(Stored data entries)
———
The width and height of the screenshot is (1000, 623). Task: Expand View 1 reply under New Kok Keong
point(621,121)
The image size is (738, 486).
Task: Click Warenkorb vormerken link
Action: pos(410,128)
———
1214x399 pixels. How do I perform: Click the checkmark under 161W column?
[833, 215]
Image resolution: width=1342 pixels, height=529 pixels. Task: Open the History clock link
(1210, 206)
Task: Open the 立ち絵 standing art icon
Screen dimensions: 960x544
———
Exercise aim:
Output the lines above exactly, but only those between the line holding "Task: Open the 立ち絵 standing art icon" and the line holding "Screen dimensions: 960x544", inclusive.

Your response:
Task: Open the 立ち絵 standing art icon
Screen dimensions: 960x544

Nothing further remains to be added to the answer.